Flutter Entertainment today posted an 11% fall in 2021 earnings as easing Covid-19 lockdowns lowered demand, sending shares in the world's largest online betting firm down over 13% at one stage today.

Flutter had cut its full year core earnings guidance, excluding its heavy investment in the US, to between £1.24-1.28 billion in November after a run of high profile results from Premier League soccer to heavyweight boxing filled punters' pockets.

Adjusted EBITDA at the owner of Paddy Power, Betfair and FanDuel came in at £1.24 billion, 11% lower than the record £1.4 billion in 2020.

Flutter also cited regulatory changes and increased spending on initiatives to curb gambling addiction for the dip in earnings.

Bookmakers generally suffer when favourites win and adverse sports results cost £149m in the fourth quarter.

While the number of average monthly customers jumped by 23% to 7.6 million, continuing a surge that began during lockdown, gambling patterns in Flutter's main markets returned to pre-coronavirus pandemic levels, chief executive Peter Jackson told reporters.

Flutter kept its number one position in the rapidly growing US market with a 40% share, down from 42% at the end of September.

Revenue of £1.4 billion, up 113% year-on-year, was nearly 50% higher than its nearest competitor, Flutter said.

The Dublin-based group expects to turn the £243m loss in earnings in the US into a profit next year for the first time since a ban on sports betting was lifted in 2018.

The number of bets FanDuel took for last month's Super Bowl, the biggest event in the US sporting calendar, doubled to 8 million, while its app was the second most downloaded behind Comcast's Peacock, which streamed American Football's showpiece game.

"It was a real watershed moment for FanDuel, really breaking through to the mainstream in the US," Jackson said.

Assuming a normal run of sports results, Flutter expects revenue growth to accelerate in 2022 across the group from the 2% year-on-year rise in the first seven weeks of the year.

The company said today that it was continuing to monitor the situation in Ukraine and Russia closely.

"Since completion of our merger with TSG, Flutter has materially reduced its exposure to the Russian online market.

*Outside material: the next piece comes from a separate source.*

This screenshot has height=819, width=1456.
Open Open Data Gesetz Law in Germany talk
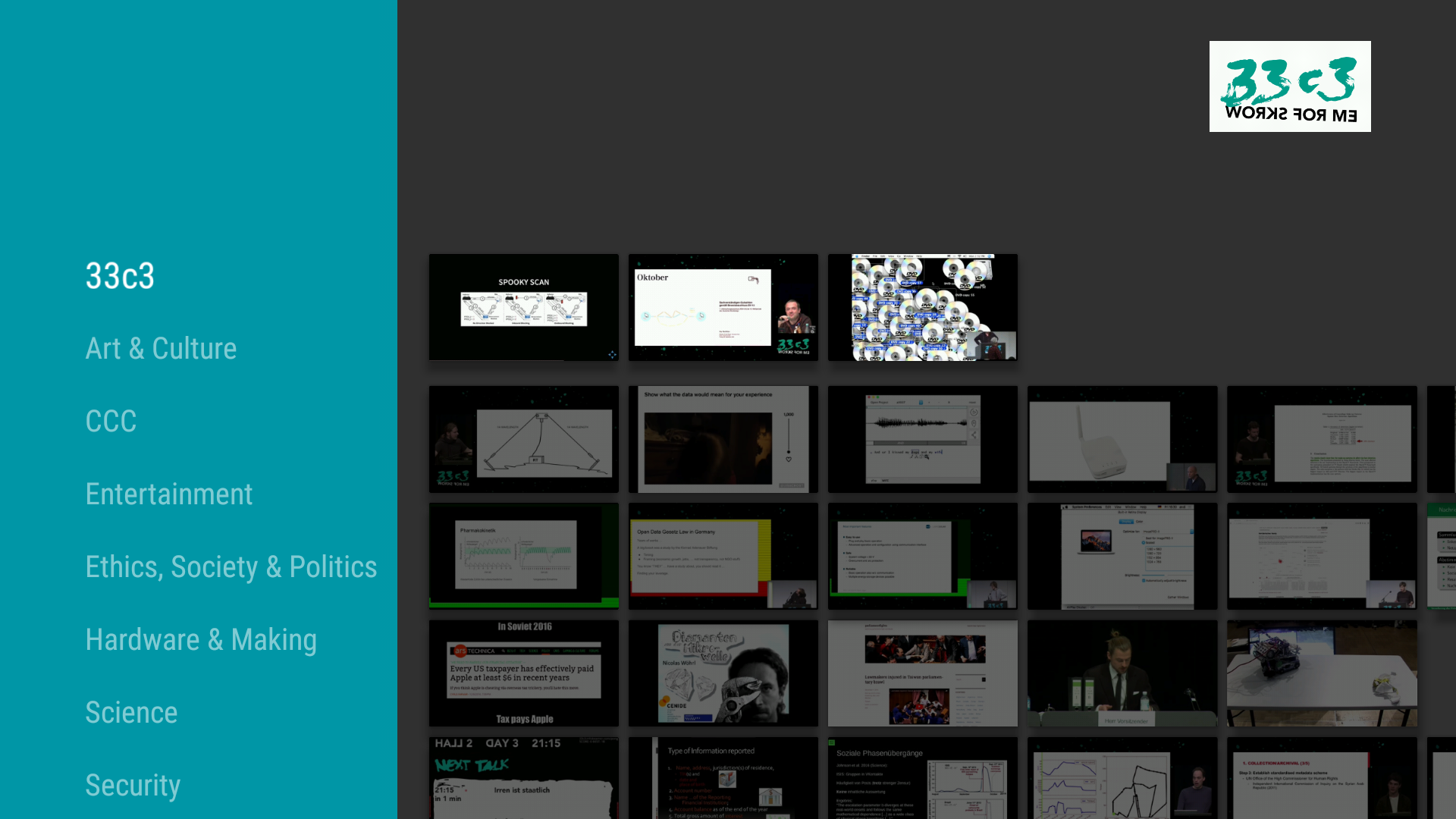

In 2021, Russia accounted for £41m in contribution. In addition, Ukraine represented contribution of £19m," it added.

Flutter said that revenue at its UK and Ireland Retail operations declined by 13% last year, reflecting the impact of Covid related shop closures and social distancing restrictions that were in place during the year.

Both its Irish and UK shops remained shut during the first quarter of the year, with its UK shops re-opening in April and its Irish shops re-opening in May.

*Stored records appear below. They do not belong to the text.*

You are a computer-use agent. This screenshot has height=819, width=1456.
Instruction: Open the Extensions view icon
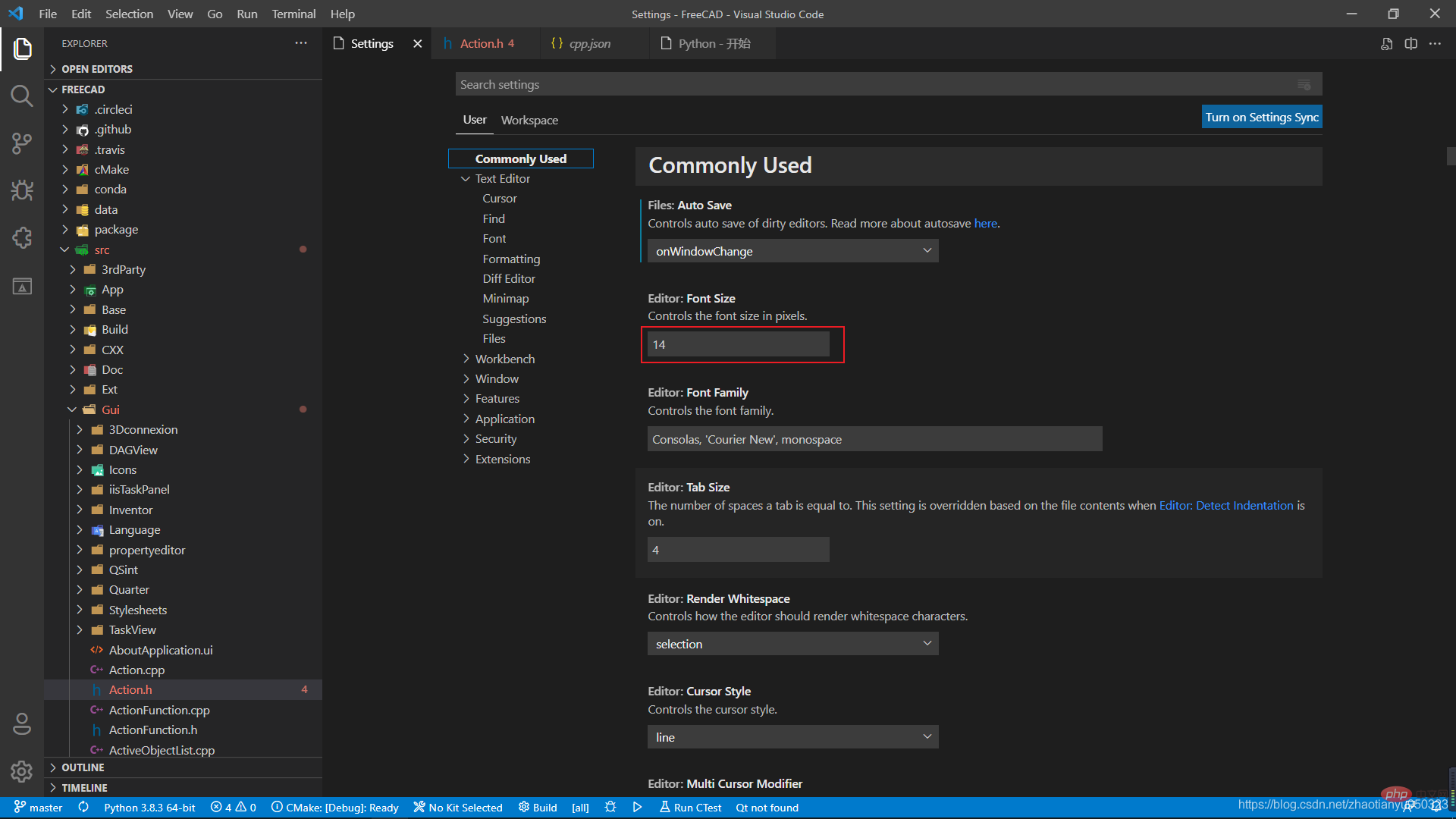(22, 238)
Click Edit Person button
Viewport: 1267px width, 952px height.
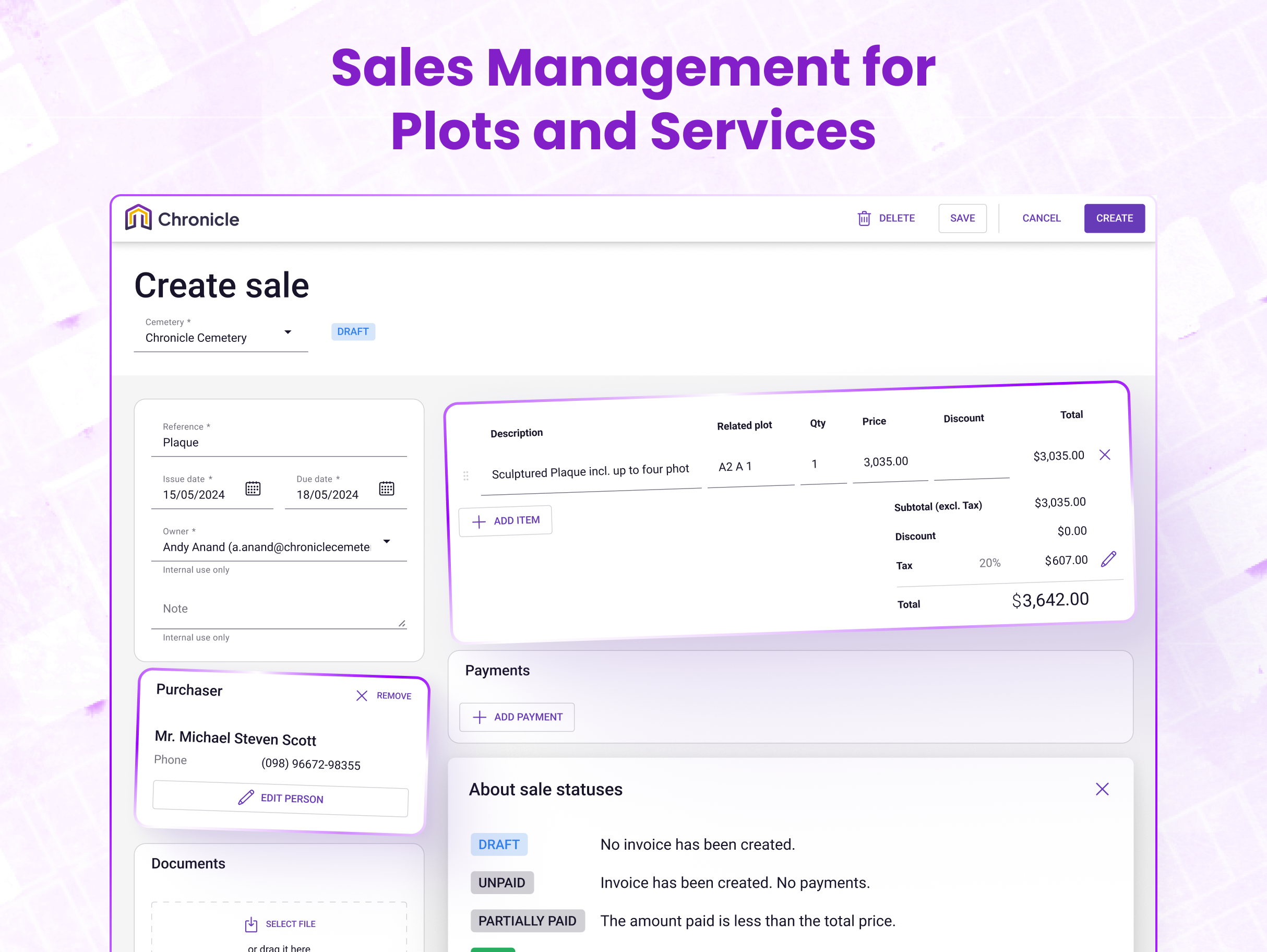pos(280,798)
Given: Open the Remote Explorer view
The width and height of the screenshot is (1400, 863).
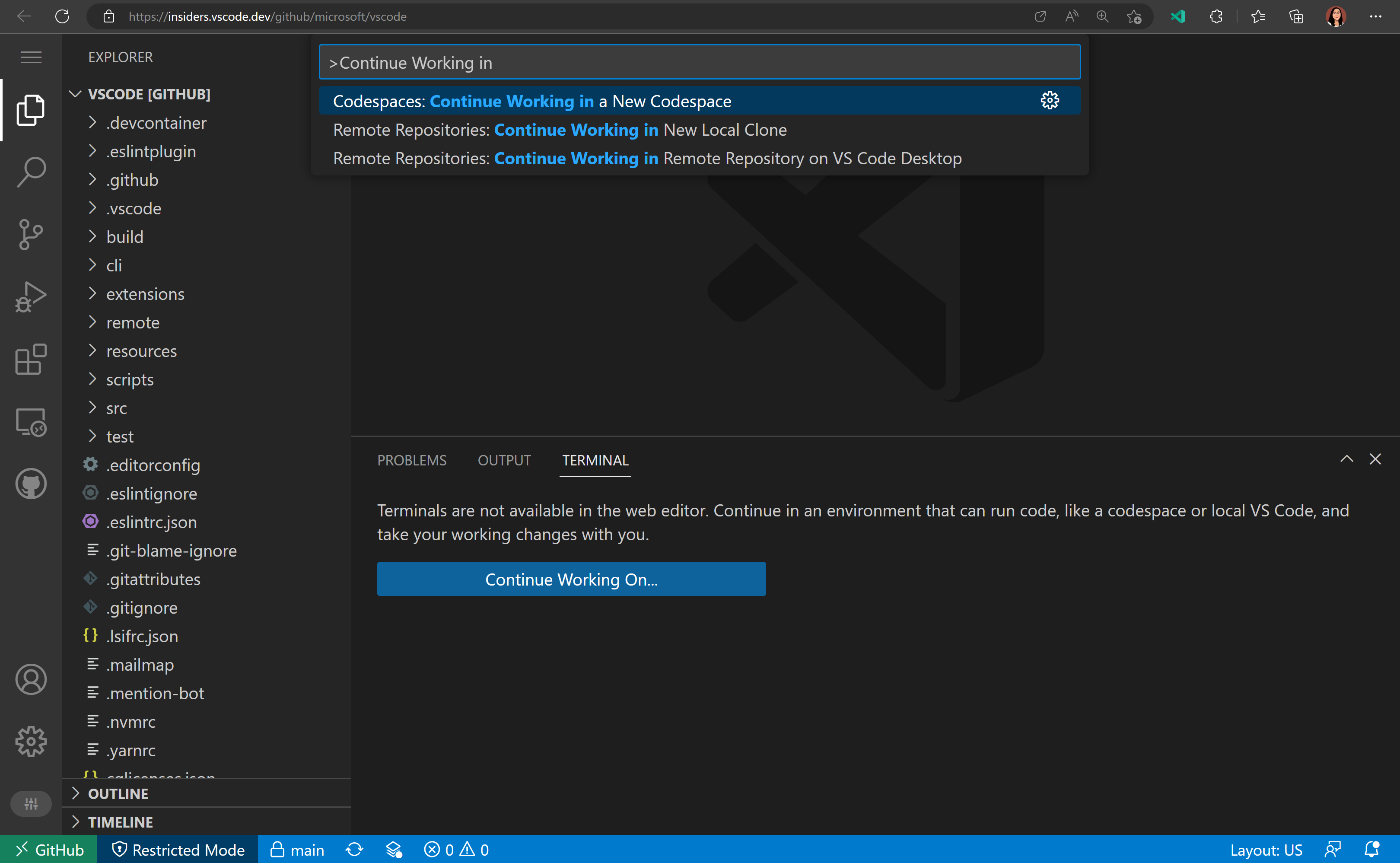Looking at the screenshot, I should 31,422.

Revenue in the second half of the year was approximately 85% of 2019 levels, with a stronger performance in the UK than in Ireland.

"In the UK we have been pleased with footfall. Revenue performance in H2 was in line with that of 2019, benefiting in particular from a strong gaming performance, with gaming revenues 13% higher than 2019, the company said.

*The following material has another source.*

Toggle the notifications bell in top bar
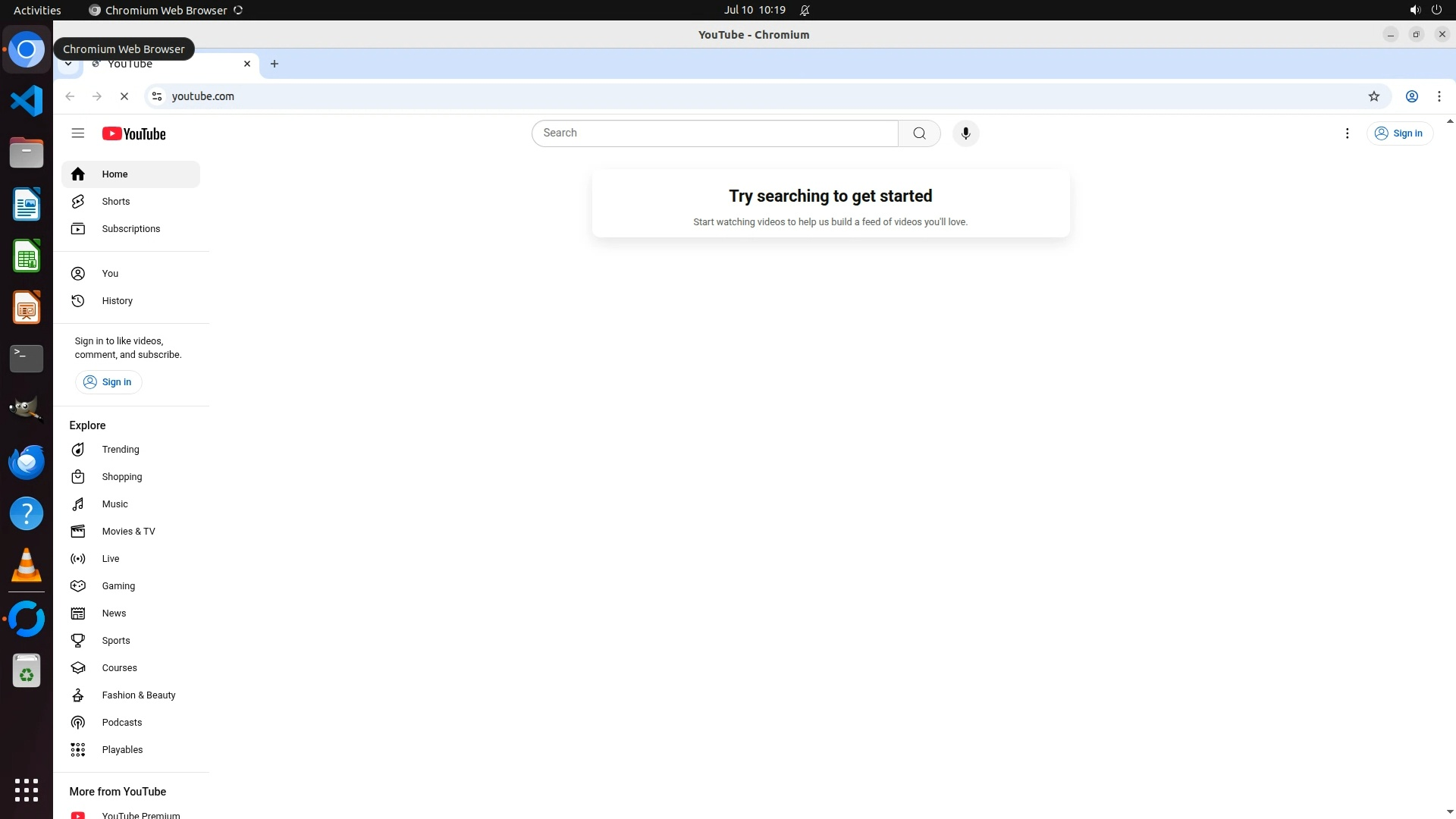1456x819 pixels. (x=805, y=10)
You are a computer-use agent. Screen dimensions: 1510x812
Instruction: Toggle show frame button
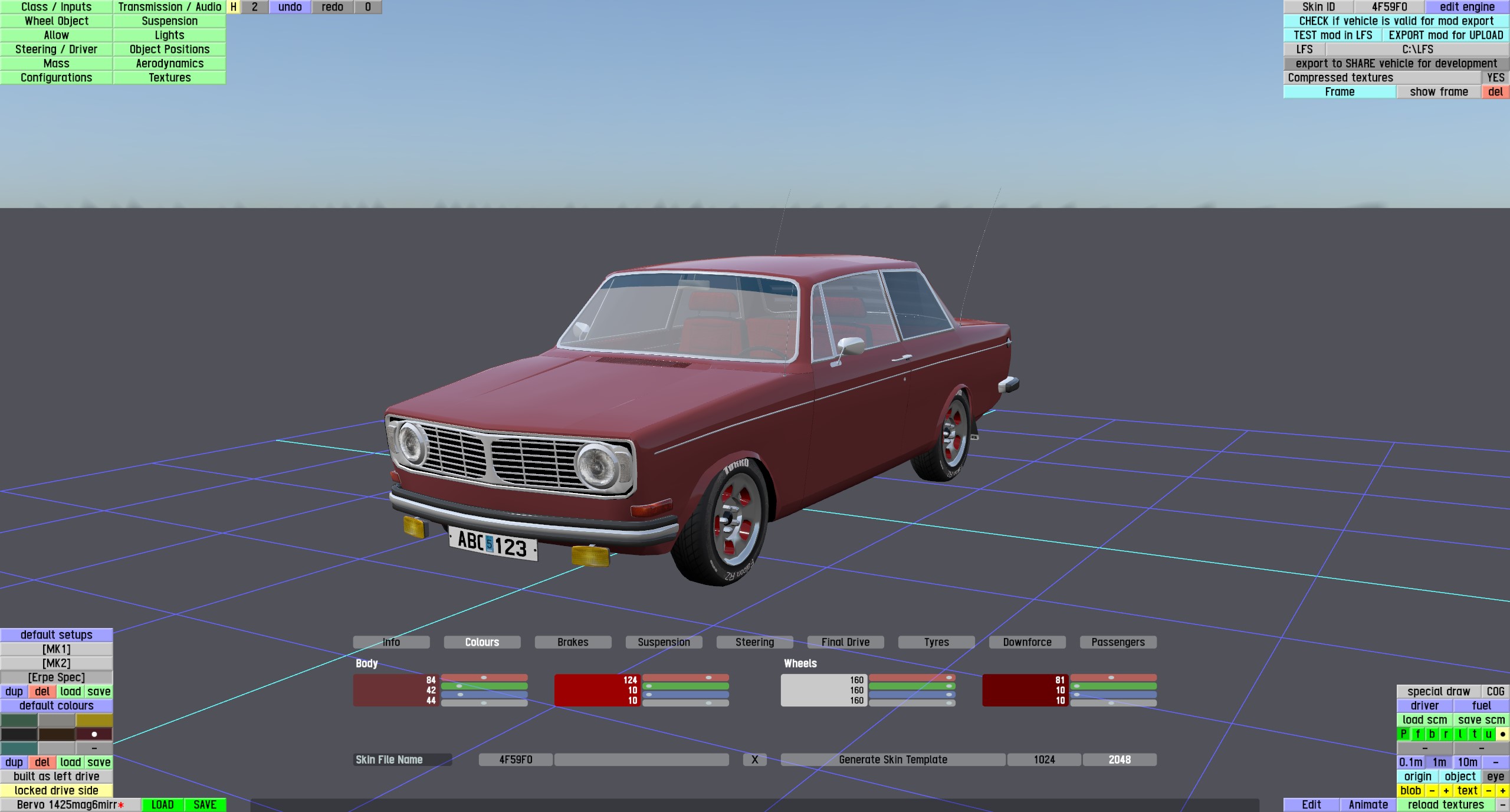coord(1439,92)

"In Ireland by contrast, revenue in H2 remained at just 67% of 2019 levels, with performance reflecting a higher level of societal caution in relation to Covid," it added.

Peter Jackson, Flutter's chief executive, said that 2021 was another strong year for the group as it made good progress against its strategic objectives and grew its recreational customer base to over 7.6 million customers.

The company yesterday launched its new sustainability strategy, "Positive Impact Plan", which will see Flutter set a positive agenda for future change.

"Through this strategy we will build on the significant progress already made in areas such as safer gambling and measure our performance against defined goals to demonstrate how we are responsible leaders in our industry," Mr Jackson added.

In a note today, Goodbody Stockbrokers analyst Gavin Kelleher said he was inclined to reduce his 2022 EBITDA forecast by 7% after the "mixed update".

Shares in the company ended over 12% lower in Dublin trade.